Design pattern: prototype pattern, how to clone a HashMap hash table fastest

Principle and application of prototype pattern

If the creation cost of an object is relatively large, and there is little difference between different objects of the same class (most fields are the same), in this case, we can use the existing object (prototype) to copy (or copy) to create a new object, which has achieved the purpose of saving creation time. This method of creating objects based on prototypes is called Prototype Design Pattern, which is called prototype pattern for short.

What is "the creation cost of objects is relatively large"

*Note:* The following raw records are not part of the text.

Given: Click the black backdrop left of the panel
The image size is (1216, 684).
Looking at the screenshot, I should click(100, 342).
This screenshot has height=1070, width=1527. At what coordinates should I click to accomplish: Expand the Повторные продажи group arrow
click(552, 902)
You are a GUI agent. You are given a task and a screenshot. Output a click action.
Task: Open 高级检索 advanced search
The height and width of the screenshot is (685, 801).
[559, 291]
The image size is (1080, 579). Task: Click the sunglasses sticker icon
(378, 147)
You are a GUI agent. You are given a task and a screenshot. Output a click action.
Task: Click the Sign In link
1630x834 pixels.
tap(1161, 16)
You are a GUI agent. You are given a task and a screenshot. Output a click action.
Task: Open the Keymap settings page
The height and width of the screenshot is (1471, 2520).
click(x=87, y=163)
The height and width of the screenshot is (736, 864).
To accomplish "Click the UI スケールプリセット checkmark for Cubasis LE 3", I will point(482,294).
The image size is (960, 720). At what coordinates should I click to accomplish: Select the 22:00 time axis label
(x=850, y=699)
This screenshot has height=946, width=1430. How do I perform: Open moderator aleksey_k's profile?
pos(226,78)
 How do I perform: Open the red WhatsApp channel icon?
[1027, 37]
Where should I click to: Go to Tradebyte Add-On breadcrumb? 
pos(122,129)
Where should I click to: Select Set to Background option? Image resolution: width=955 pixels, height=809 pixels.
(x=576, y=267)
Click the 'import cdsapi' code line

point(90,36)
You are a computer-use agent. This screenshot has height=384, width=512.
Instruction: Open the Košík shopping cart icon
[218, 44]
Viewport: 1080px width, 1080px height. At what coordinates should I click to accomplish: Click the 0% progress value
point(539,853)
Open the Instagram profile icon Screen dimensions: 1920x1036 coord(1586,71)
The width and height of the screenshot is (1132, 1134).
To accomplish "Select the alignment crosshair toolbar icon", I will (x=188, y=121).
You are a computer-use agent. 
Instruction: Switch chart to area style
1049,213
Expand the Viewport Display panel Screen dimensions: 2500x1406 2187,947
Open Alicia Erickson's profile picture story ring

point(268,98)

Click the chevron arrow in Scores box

  • In fact, the process of applying for memory contained in the object and assigning values to member variables does not take much time, or for most business systems, this time can be ignored. Applying a complex pattern can only get a little performance improvement, which is the so-called over design.
  • However, if the data in the object needs complex calculations (such as sorting and calculating hash values), or needs to be read from very slow IO S such as RPC, network, database and file system, in this case, we can use the prototype mode to directly copy it from other existing objects instead of creating a new object every time, Repeat these time-consuming operations.

Look at an example.

  • Suppose that about 100000 pieces of "search keyword" information are stored in the database, and each information includes keywords, the number of times keywords are searched, the time when the information has been updated recently, etc. When system A starts, it will load this data into memory to process some other business requests. In order to find the information corresponding to A keyword conveniently and quickly, we establish A hash table index for the keyword
  • You can directly use the HashMap container provided in the language. The key of HashMap is the search keyword, and the value is the keyword details (such as search times). We just need to read the data from the database and put it into HashMap.
  • However, we also have another system B, which is specially used to analyze the search log, update the data in the database regularly (for example, every 10 minutes) and mark it as a new data version. For example, in the following example figure, we update the data of v2 version to get the data of v3 version. Here, we assume that there are only updates and new keywords, and there is no behavior of deleting keywords.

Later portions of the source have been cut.